◆ Stored data:
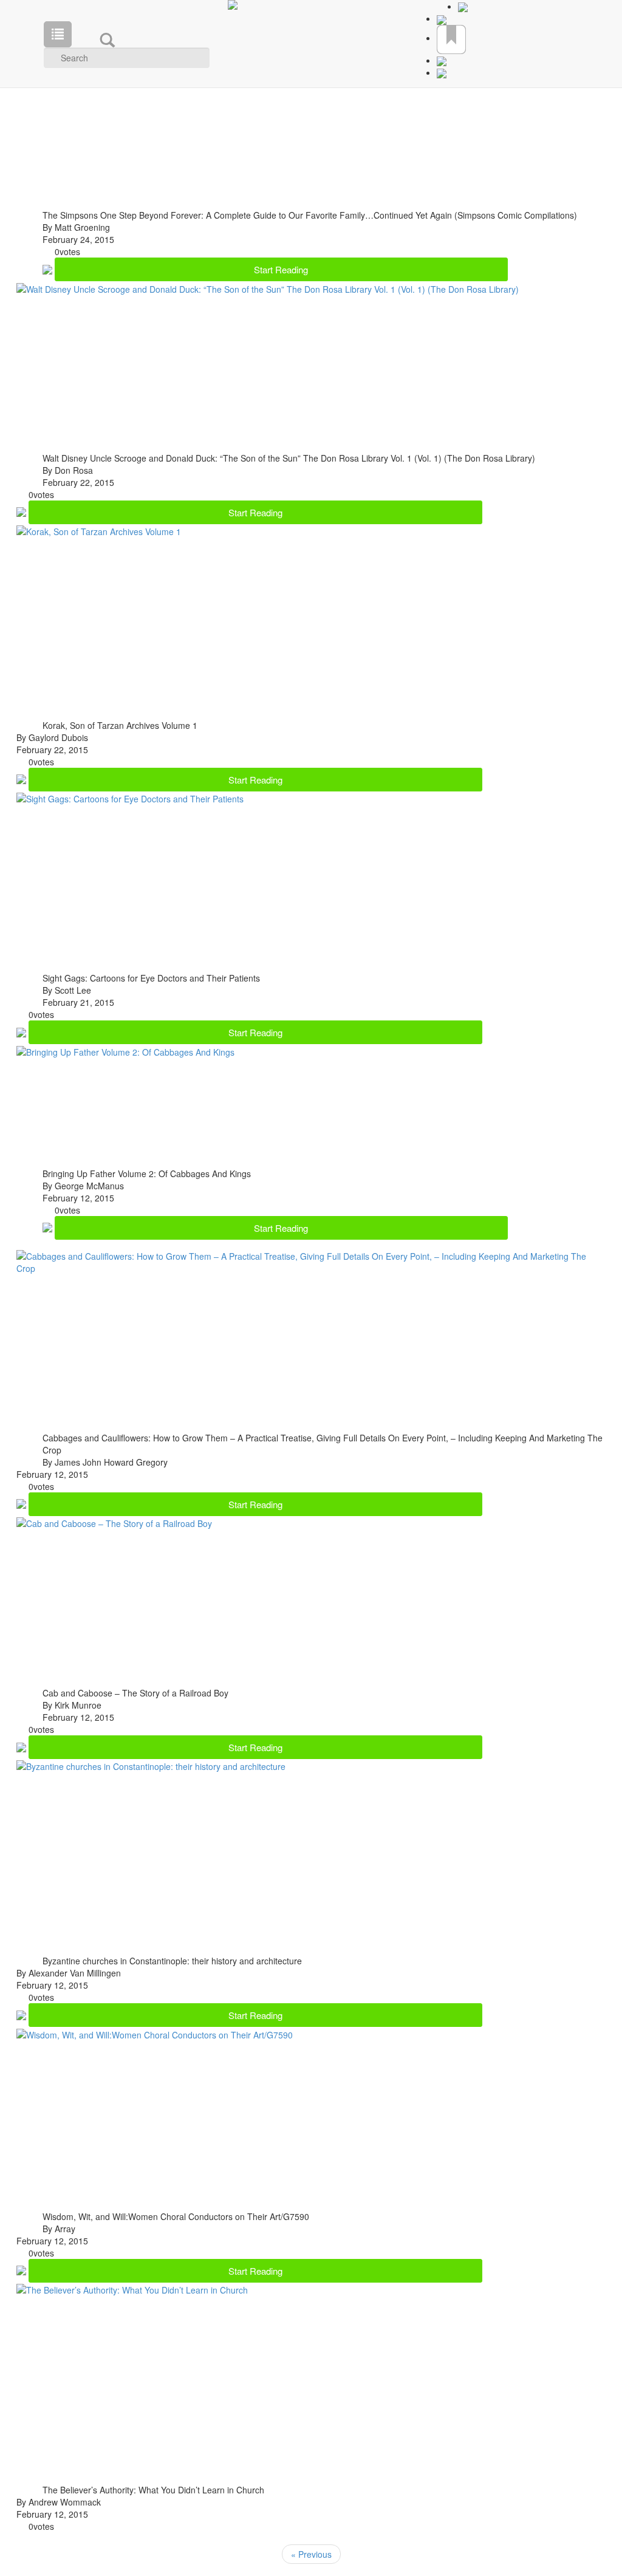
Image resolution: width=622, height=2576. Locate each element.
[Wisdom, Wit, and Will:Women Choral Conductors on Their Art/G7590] (154, 2033)
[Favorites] (463, 6)
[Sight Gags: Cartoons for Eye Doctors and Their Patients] (130, 797)
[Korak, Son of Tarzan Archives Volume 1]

◆ Task details:
Every line from the one containing "[Sight Gags: Cartoons" through the last line of the entries should be output exactly; nothing else belongs in the reply.

◆ Solution to the problem:
[Sight Gags: Cartoons for Eye Doctors and Their Patients] (130, 797)
[Korak, Son of Tarzan Archives Volume 1]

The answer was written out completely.